Tonight I start it off with a fresh wound that will hopefully heal quickly: Jonathan Papelbon, closer of the Boston Red Sox. Now it’s only Memorial Day, so I am not going to hit some panic button and say the Sox closer is on the path to impending doom. That would be ridiculous. However, Papelbon proved tonight against the Mets that he needs to mix his pitches much more effectively. It’s not a stretch after all as he has been a starter in the past and does not have the typical pitching make-up of closers who are one, or at best two trick (pitch) ponies. Paps needs only to rely less on his four-seam fastball going forward, which is easier said than done with a head strong closer of his make-up. In games, tonight is an example, where a majority of the time he deals the four-seamer, it either stays up(waist high) or the more it’s thrown and tracked by hitters, it rises up to letter high, where a hitter can turn on it & proceed to   drive it DEEP. He needs to mix in the two seamer just a bit more, a pitch that sinks down in the zone & in a game like tonight would have ended up having been a pop up to shallow left at best rather that off the top of the Monster. He also needs to commit to the slider, a pitch that breaks laterally and down, as more than just an out pitch. That pitch, when commanded, translates into hitters driving it into the dirt, not to the warning track. It boils down to where he simply does not command that four seamer well enough to rely on it solely as he did pre-2008, when hitters started figuring him out just enough to find success that translated into home runs rather than singles or doubles in clutch situations.

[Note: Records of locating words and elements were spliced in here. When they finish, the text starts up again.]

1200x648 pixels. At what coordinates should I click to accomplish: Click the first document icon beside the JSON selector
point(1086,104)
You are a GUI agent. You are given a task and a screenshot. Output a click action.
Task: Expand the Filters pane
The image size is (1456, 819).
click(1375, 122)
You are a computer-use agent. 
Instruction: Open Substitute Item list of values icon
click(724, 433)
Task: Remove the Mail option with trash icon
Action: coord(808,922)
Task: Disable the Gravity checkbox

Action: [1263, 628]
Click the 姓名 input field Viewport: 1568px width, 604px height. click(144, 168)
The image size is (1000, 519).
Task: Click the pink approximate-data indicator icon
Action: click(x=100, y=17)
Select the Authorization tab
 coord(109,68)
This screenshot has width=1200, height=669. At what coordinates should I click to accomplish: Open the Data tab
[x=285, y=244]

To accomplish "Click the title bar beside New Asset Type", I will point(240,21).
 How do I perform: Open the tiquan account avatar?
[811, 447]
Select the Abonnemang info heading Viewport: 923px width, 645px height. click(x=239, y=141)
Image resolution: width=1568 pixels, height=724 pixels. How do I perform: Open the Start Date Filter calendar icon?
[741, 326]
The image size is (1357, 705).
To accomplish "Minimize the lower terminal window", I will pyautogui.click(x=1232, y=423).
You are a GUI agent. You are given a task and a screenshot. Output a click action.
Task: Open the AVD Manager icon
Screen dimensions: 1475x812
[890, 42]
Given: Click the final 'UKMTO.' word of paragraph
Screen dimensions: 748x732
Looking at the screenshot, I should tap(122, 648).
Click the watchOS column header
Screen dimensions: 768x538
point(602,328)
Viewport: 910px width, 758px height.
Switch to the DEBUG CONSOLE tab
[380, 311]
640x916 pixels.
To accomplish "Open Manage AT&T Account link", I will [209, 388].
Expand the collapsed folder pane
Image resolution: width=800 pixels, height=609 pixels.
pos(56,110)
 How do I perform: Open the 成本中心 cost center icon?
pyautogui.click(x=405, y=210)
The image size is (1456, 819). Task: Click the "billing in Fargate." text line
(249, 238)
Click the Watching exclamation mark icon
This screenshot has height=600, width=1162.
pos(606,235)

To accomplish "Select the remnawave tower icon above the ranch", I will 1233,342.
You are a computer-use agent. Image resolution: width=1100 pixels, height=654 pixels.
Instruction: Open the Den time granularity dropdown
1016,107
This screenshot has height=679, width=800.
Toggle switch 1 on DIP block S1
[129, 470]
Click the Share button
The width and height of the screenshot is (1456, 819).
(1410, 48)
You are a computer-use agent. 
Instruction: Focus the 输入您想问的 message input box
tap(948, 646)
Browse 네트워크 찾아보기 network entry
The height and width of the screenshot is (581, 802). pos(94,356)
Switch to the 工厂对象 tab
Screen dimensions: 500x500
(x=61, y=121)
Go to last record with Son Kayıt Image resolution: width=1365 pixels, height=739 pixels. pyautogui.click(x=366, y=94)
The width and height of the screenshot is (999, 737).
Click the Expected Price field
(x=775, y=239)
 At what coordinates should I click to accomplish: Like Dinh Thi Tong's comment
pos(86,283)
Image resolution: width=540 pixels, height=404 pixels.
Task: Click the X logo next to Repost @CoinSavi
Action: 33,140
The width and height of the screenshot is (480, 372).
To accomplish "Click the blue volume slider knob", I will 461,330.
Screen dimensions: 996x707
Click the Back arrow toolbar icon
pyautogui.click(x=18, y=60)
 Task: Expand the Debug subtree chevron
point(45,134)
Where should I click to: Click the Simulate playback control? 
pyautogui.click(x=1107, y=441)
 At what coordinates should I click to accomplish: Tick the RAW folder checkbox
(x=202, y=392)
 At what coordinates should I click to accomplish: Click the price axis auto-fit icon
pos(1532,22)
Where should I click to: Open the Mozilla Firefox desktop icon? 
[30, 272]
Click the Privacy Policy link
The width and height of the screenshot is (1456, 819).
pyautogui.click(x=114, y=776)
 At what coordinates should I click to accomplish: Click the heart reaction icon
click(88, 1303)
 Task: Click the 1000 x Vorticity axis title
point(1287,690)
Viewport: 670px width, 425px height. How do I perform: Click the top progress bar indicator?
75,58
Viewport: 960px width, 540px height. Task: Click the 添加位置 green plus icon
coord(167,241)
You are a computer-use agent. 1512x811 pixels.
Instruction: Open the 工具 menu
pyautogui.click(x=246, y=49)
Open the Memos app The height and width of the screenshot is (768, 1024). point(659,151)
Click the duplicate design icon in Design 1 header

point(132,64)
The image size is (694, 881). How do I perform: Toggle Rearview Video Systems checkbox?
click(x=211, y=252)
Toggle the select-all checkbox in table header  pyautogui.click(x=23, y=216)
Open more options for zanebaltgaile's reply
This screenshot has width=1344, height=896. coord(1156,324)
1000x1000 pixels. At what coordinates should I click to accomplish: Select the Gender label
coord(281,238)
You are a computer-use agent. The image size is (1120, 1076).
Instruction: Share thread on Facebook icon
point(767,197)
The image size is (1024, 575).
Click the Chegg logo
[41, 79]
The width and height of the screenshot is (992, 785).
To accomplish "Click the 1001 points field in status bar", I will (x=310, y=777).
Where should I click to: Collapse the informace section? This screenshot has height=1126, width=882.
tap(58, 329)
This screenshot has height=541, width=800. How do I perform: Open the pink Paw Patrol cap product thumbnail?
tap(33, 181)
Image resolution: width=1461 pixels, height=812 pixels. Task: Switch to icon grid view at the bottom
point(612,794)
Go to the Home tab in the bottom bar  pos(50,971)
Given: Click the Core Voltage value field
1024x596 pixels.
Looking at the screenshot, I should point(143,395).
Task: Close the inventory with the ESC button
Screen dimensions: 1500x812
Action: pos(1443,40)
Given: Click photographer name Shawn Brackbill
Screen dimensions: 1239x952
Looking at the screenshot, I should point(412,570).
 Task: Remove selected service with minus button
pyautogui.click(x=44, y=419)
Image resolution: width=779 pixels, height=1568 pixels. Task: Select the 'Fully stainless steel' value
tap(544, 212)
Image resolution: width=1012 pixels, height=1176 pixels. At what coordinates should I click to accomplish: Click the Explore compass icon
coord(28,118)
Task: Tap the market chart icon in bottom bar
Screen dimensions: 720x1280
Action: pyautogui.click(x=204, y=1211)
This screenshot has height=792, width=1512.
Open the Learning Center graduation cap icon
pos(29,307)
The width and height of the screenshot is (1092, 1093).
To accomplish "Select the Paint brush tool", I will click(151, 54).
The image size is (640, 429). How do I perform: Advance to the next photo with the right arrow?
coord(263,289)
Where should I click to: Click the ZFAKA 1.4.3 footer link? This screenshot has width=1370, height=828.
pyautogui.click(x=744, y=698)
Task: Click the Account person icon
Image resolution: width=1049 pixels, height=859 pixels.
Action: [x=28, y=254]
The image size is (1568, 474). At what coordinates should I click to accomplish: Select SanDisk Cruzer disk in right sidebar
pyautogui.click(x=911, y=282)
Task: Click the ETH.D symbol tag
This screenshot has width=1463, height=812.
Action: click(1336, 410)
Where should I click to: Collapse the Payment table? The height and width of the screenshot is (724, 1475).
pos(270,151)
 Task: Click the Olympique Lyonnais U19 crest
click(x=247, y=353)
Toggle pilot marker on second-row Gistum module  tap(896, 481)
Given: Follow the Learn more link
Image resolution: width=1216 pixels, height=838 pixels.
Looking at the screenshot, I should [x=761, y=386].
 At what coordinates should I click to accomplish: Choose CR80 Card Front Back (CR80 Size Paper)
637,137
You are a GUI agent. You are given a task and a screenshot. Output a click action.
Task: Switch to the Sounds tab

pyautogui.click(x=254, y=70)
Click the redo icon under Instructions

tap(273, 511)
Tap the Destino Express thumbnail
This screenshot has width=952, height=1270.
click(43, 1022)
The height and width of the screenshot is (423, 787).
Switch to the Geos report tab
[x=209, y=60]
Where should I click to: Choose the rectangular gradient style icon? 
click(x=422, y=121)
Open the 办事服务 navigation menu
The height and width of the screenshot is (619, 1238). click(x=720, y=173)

Lets make this happen Paps. The days of thinking you can outsmart AND overpower everyone are gone. You are not Mariano Rivera, with a pitch, his cutter, that comes around once in a generation. You can however regain your form to the days where backup catchers where not ruining your Saturday nights. If you commit to following a pitch mix of one similar to: 60% four-seam, 20% two-seam, & 20% slider. As long as you are not too wild out of the zone, then more often than not you will making a dozen pitch appearances. Not these all too common 20+ pitch innings. It will be pop-up, weak chopper, punch out, then fist pump & hand shakes. Again, it’s may only be Memorial Day but do not let old habits die hard and have the team give away anymore games that should have been locked down.